BioSimplex.biosimplexMethod
biosimplex(sequence::NucleicSeqOrView{DNAAlphabet{N}}) -> Matrix{Float64}

The biosimplex function takes a nucleic acid sequence sequence and returns a matrix of indicators for binary sequences.

Arguments

  • sequence::NucleicSeqOrView{DNAAlphabet{N}}: The input nucleic acid sequence.

Returns

  • mtx::Matrix{Float64}: The matrix of indicators for binary sequences.

The matrix mtx has dimensions 3 x seqlen, where seqlen is the length of the input sequence. Each row of the matrix corresponds to a different indicator: xr, xg, and xb.

The function uses the following precedent methods:

  • xr(sequence, i): Returns the indicator for the presence of the nucleotide 'r' at position i in the sequence.
  • xg(sequence, i): Returns the indicator for the presence of the nucleotide 'g' at position i in the sequence.
  • xb(sequence, i): Returns the indicator for the presence of the nucleotide 'b' at position i in the sequence.

Those methods are called the RGB indicators of a DNA sequence in a defined tetrahedron space called a simplex. Mathematically, the nucleotides can be represented in a tetrahedron space by adopting a coordinate system with the following basis vectors:

\[\begin{aligned} & A \rightarrow\left(a_r, a_g, a_b\right)=\mathbf{k} \\ & C \rightarrow\left(c_r, c_g, c_b\right)=\frac{-\sqrt{2}}{3} \mathbf{i}+\frac{\sqrt{6}}{3} \mathbf{j}-\frac{1}{3} \mathbf{k} \\ & G \rightarrow\left(g_r, g_g, g_b\right)=\frac{-\sqrt{2}}{3} \mathbf{i}-\frac{\sqrt{6}}{3} \mathbf{j}-\frac{1}{3} \mathbf{k} \\ & T \rightarrow\left(t_r, t_g, t_b\right)=\frac{2 \sqrt{2}}{3} \mathbf{i}-\frac{1}{3} \mathbf{k} \end{aligned}\]

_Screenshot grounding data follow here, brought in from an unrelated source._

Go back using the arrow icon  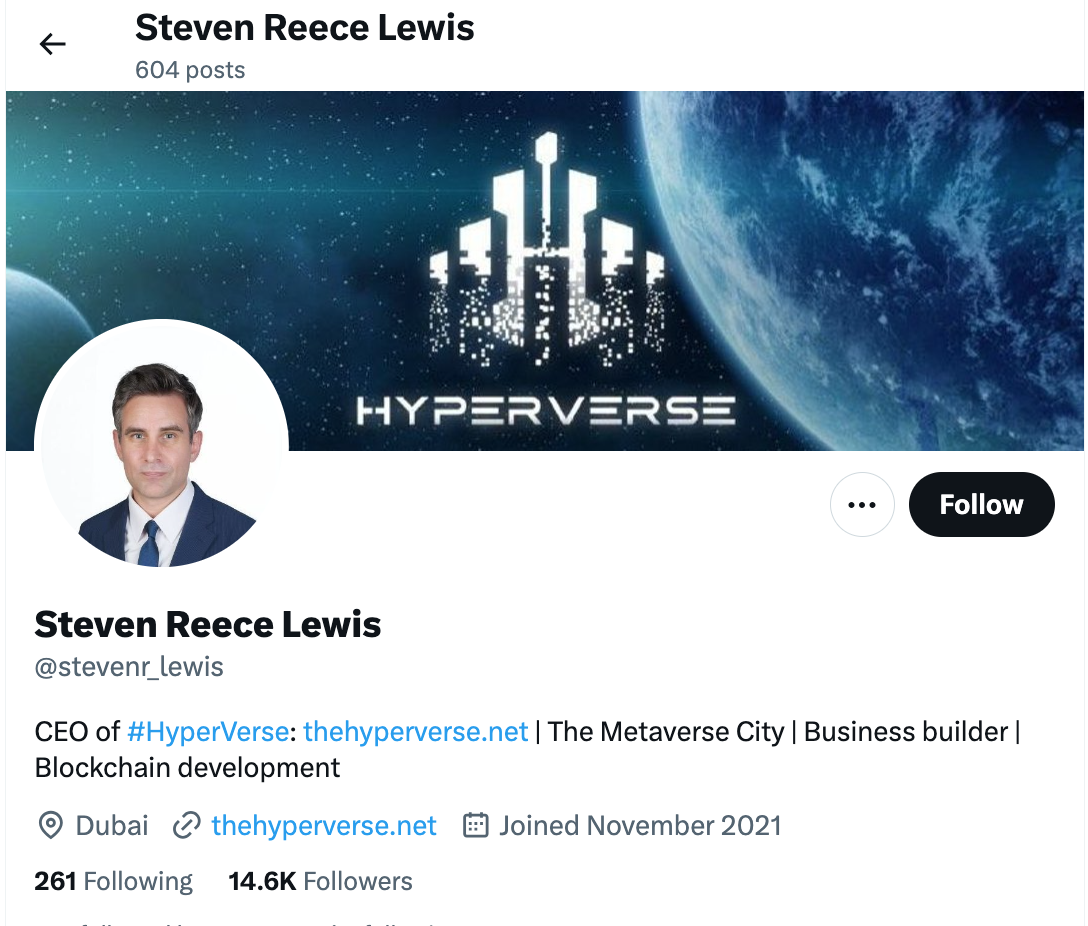52,44
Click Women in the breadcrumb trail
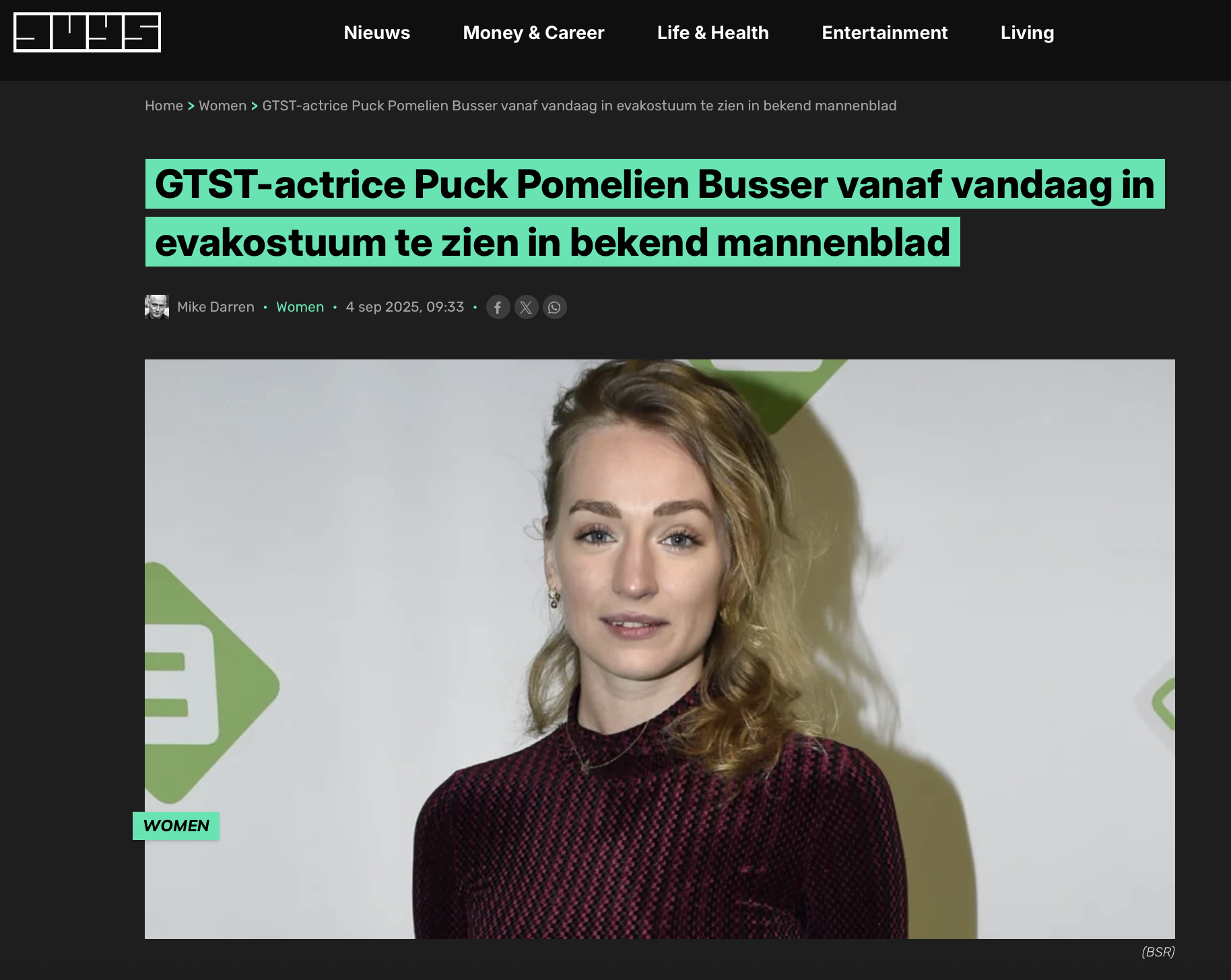The image size is (1231, 980). coord(222,106)
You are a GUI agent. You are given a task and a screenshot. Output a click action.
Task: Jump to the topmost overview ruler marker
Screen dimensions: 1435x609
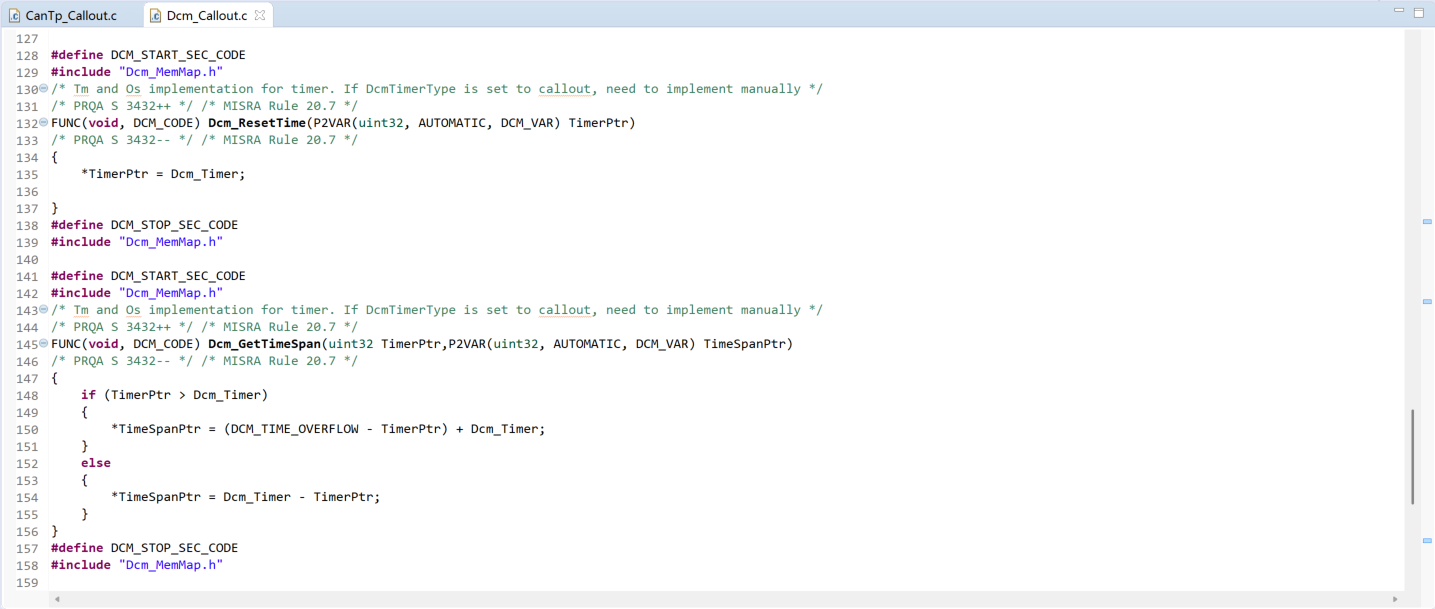[1427, 221]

The RGB indicators are then calculated as follows:

\[\begin{aligned} & x_r[n]=\frac{\sqrt{2}}{3}\left(2 u_T[n]-u_C[n]-u_G[n]\right) \\ & x_g[n]=\frac{\sqrt{6}}{3}\left(u_C[n]-u_G[n]\right) \\ & x_b[n]=\frac{1}{3}\left(3 u_A[n]-u_T[n]-u_C[n]-u_G[n]\right) \end{aligned}\]

Finally, the simplex space is a 3D space where the RGB indicators are used to represent the DNA sequences.